** Opening DATA TO USE block **
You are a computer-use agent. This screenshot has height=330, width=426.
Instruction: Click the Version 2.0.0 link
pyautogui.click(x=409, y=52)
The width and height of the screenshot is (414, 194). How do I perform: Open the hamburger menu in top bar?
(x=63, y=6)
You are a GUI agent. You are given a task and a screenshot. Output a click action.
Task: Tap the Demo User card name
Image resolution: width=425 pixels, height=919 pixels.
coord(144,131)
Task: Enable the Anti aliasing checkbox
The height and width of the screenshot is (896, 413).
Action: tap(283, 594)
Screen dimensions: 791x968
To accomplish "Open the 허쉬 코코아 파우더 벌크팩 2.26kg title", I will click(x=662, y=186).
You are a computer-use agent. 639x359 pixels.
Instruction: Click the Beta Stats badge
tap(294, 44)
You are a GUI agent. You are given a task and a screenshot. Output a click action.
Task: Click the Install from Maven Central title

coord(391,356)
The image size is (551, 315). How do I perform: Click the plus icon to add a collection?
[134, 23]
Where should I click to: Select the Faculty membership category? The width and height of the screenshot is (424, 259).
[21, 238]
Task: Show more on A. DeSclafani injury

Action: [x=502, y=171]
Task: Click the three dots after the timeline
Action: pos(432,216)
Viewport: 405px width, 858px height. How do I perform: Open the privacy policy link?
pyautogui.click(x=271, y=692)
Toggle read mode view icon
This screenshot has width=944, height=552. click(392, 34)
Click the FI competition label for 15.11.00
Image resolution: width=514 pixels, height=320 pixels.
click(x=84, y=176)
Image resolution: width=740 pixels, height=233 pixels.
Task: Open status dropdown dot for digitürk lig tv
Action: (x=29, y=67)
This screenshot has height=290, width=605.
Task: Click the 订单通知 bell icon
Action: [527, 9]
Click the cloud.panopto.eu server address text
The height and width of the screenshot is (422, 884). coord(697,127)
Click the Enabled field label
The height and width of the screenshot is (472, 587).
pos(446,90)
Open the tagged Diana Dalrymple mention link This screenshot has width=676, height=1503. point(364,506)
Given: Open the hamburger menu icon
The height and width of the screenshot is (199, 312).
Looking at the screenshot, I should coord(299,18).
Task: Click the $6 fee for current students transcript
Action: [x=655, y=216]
** Closing DATA TO USE block **
TASK OBJECTIVE:
Set down, exactly as they stand above, the lines starting with the line with "Task: Tap the Demo User card name" and going on through the line with "Given: Open the hamburger menu icon", and no others.

EXERCISE OUTPUT:
Task: Tap the Demo User card name
Image resolution: width=425 pixels, height=919 pixels.
coord(144,131)
Task: Enable the Anti aliasing checkbox
The height and width of the screenshot is (896, 413).
Action: tap(283, 594)
Screen dimensions: 791x968
To accomplish "Open the 허쉬 코코아 파우더 벌크팩 2.26kg title", I will click(x=662, y=186).
You are a computer-use agent. 639x359 pixels.
Instruction: Click the Beta Stats badge
tap(294, 44)
You are a GUI agent. You are given a task and a screenshot. Output a click action.
Task: Click the Install from Maven Central title

coord(391,356)
The image size is (551, 315). How do I perform: Click the plus icon to add a collection?
[134, 23]
Where should I click to: Select the Faculty membership category? The width and height of the screenshot is (424, 259).
[21, 238]
Task: Show more on A. DeSclafani injury

Action: [x=502, y=171]
Task: Click the three dots after the timeline
Action: pos(432,216)
Viewport: 405px width, 858px height. How do I perform: Open the privacy policy link?
pyautogui.click(x=271, y=692)
Toggle read mode view icon
This screenshot has width=944, height=552. click(392, 34)
Click the FI competition label for 15.11.00
Image resolution: width=514 pixels, height=320 pixels.
click(x=84, y=176)
Image resolution: width=740 pixels, height=233 pixels.
Task: Open status dropdown dot for digitürk lig tv
Action: (x=29, y=67)
This screenshot has height=290, width=605.
Task: Click the 订单通知 bell icon
Action: [527, 9]
Click the cloud.panopto.eu server address text
The height and width of the screenshot is (422, 884). coord(697,127)
Click the Enabled field label
The height and width of the screenshot is (472, 587).
pos(446,90)
Open the tagged Diana Dalrymple mention link This screenshot has width=676, height=1503. point(364,506)
Given: Open the hamburger menu icon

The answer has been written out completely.